Notably, the combined use of all three medications produced the most significant clinical outcomes, demonstrating the synergistic power of a multimodal therapeutic approach. Subjective evaluations also showed that patients felt more psychologically stable, with reductions in fatigue and tinnitus.

Although statistical analyses indicated an inverse correlation between treatment efficacy and factors such as age and work experience, the therapy still proved to be beneficial across all age groups. Pharmacotherapy not only contributed to the restoration of hearing ability but also played a crucial role in improving overall work capacity and mental well-being.

Moreover, combining drug treatment with the consistent use of personal hearing protection further emphasized the advantage of an integrated approach to auditory system preservation. Therefore, early initiation of pharmacological therapy, alongside preventive measures, is recommended for effectively managing hearing impairment among industrial workers.

Conflict of Interest

The authors formally declare that the subject, content, and direction of this research article are not in conflict with any competing or personal interests.

Funding

The authors state that no external funding or grant support was involved in conducting this research.

Data and Materials Availability

All clinical, audiological, and statistical data collected during the study—as well as the analyzed results—are fully presented in this article. No additional data is required.

Authors’ Contributions

All authors actively participated in the conception, methodology, data analysis, and interpretation of the research.
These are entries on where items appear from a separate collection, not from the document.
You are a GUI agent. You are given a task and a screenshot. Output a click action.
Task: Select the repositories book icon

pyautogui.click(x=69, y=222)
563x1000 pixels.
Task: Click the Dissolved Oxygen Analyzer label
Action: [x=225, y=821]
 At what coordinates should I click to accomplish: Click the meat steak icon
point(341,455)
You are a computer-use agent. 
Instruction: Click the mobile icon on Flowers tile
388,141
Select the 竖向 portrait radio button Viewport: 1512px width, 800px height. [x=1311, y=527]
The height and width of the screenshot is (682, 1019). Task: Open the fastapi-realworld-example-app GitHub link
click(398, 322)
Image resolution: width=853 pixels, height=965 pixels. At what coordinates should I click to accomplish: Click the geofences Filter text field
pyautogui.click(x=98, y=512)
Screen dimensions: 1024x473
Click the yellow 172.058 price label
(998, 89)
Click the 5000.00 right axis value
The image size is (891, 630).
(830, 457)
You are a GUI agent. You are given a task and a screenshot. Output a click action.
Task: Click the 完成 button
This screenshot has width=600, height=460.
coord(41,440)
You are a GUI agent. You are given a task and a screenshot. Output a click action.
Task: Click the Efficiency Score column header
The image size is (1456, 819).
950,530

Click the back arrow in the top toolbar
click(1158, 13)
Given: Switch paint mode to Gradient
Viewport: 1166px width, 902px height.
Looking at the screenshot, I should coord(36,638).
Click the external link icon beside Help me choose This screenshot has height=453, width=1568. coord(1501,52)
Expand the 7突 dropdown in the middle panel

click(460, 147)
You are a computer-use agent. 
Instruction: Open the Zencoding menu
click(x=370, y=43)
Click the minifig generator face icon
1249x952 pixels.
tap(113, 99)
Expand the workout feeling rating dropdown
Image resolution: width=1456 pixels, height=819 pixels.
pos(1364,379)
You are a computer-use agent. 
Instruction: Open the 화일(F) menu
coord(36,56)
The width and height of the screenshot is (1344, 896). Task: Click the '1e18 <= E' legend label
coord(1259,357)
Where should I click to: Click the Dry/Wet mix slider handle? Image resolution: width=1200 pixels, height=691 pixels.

All parts of the manuscript were jointly discussed, edited, and approved in their final form.

Ethical Approval and Informed Consent

This study did not involve any animal subjects. All participants received full information about the examinations conducted, and written informed consent was obtained. The research was conducted in full compliance with accepted ethical standards and clinical research guidelines.

Consent for Publication

No photographs or personal identifying information of individuals are included in this article; therefore, no separate publication consent is required.